ZooKeeper is used to manage several kinds of customizable lists of associated terms used by the search function. Stop words are removed from the query before it is processed. Each custom list is accessible and you can directly change stop words in ZooKeeper.

Stop word lists in Zookeeper

ZooKeeper stores a set of lists that are used by the HCL Commerce Version 9.1 Query service. Each list consists of a word, and its accompanying association or the action to be taken when it is encountered. The Stop words list records all those words that are to be filtered out of the search query before Natural Language Processing is performed on it. This list usually contains the most common words in a language (such as "the" for English).

HCL Commerce Version 9.1.15.0 or laterThe default list of English Stop words is:
(a|an|and|are|as|at|be|but|by|for|if|in|into|is|it|no|not|of|on|or|such|that|the|their|then|there|these|they|this|to|was|will|with|,

These custom lists are stored in JSON format in ZooKeeper, in language-specific dictionaries. The following section describes the structure of these dictionaries, and how you can interact with them in ZooKeeper using the REST API.

The Stop Words dictionary

You interact with the Stop Words dictionary using REST calls. The permitted calls are GET, POST, and PATCH. For example, in the case of a GET call, the response body contains a json-formatted set of the terms you are calling. There is no explicit DELETE call; however, you can simply do a POST with empty content to delete an item.

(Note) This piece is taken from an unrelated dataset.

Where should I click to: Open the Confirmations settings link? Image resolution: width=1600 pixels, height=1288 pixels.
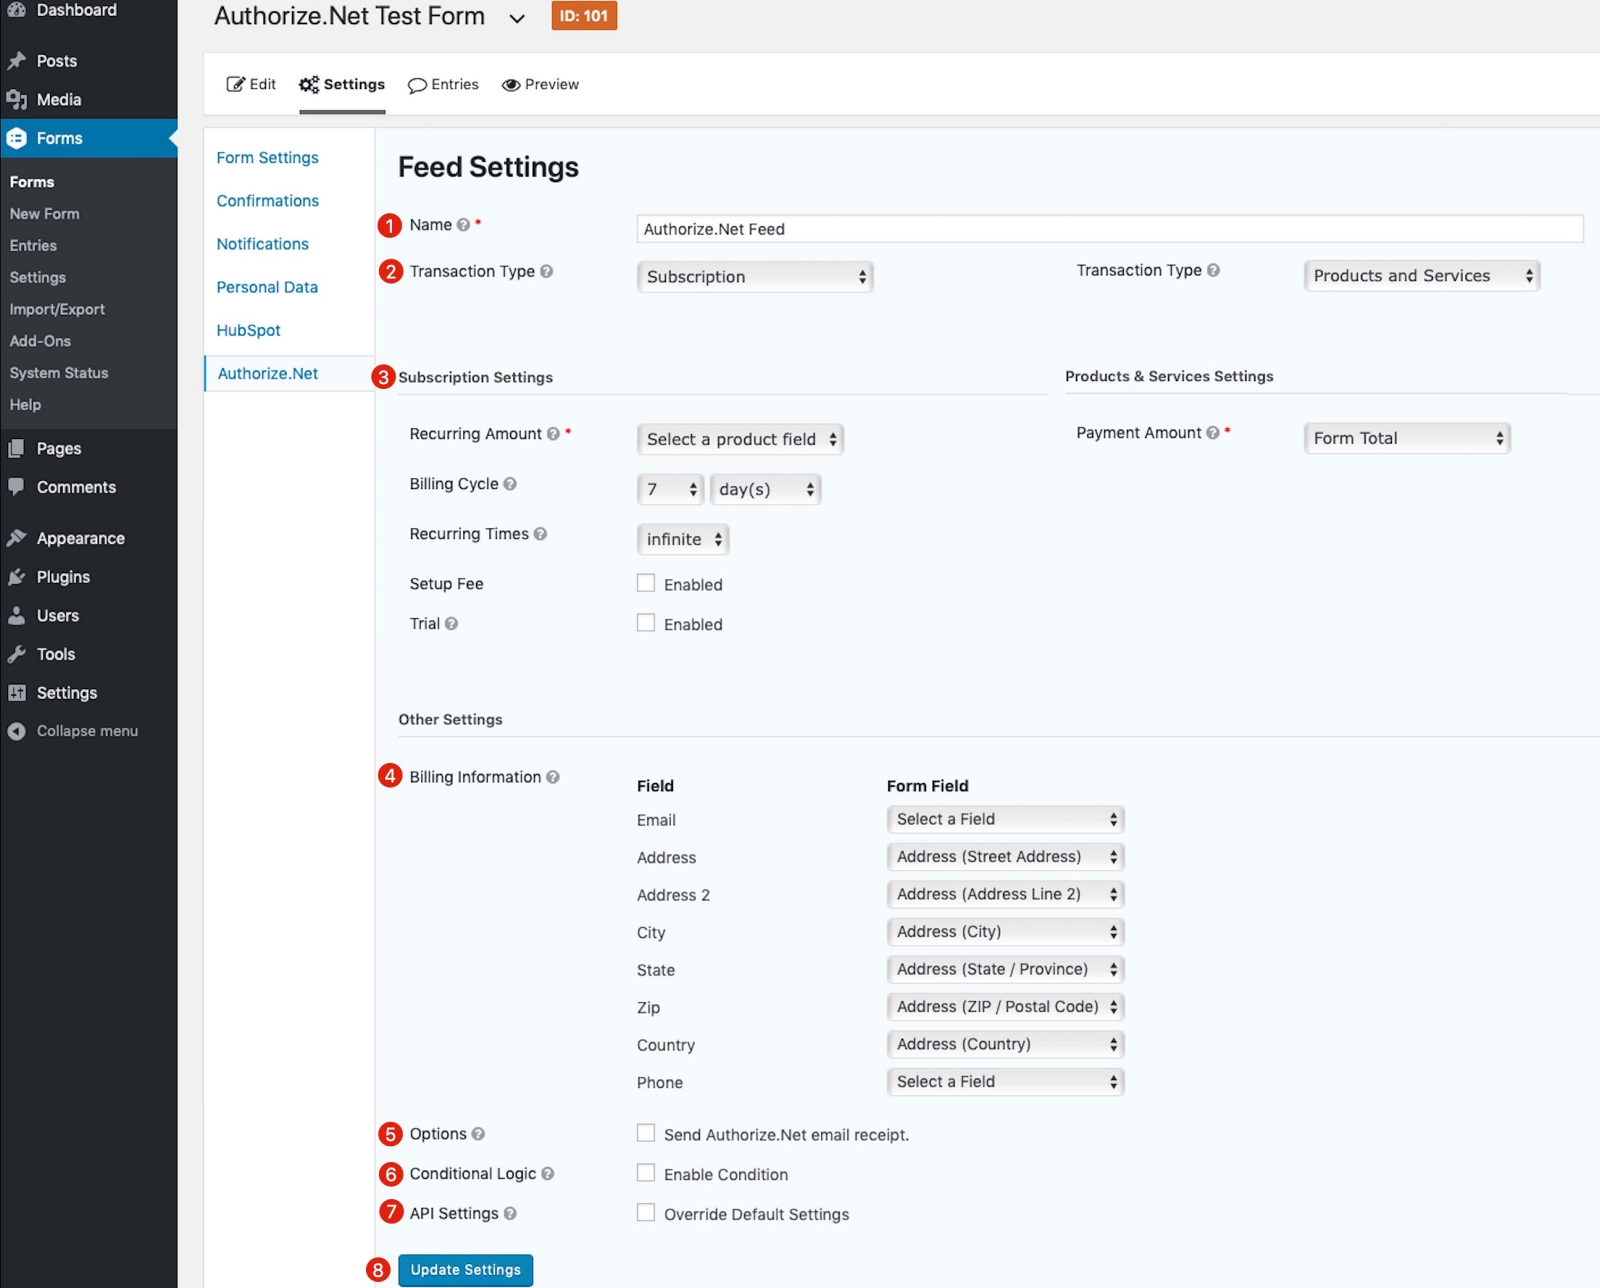click(x=267, y=200)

The address for this query is:
http://data_environment_hostname:30920/search/resources/api/v2/configuration?nodeName=environmentType_storeID_product_stopwords&locale=en_US
Where the environmentType is either auth or live.
Your reply will contain a set of stopwords, as in the following example.
{    
"the": "",
"and":""
} 
Note: Refer to the Query REST API for more information. For more information on the Query Service configuration API, see Configuring Query services in ZooKeeper.
HCL Commerce Version 9.1.15.0 or later

Extending the Stop words

You can extend the list of Stop words. Two common scenarios where this is likely are:
  • When your customers will commonly use additional terms, in English or in technical terminology, that need to be filtered out in addition to the default set.
  • When you need to add Stop words in a language other than English.
Use the PATCH method at the following REST API endpoint to extend the Stop words list.
PATCH http://host:port/search/resources/api/v2/configuration?nodeName=component&envType=auth
Where the body of the request similar to the following example, in which the value contains a list of Spanish Stop words.
{
"extendedconfiguration": {
"configgrouping": [
{
"name": "SearchConfiguration",
"property":
{ "name": "SkipWords", "value": "\\s+(de|la|que|el|en|,|a|los|.|del|se|')\\s+" }

}
]
}
}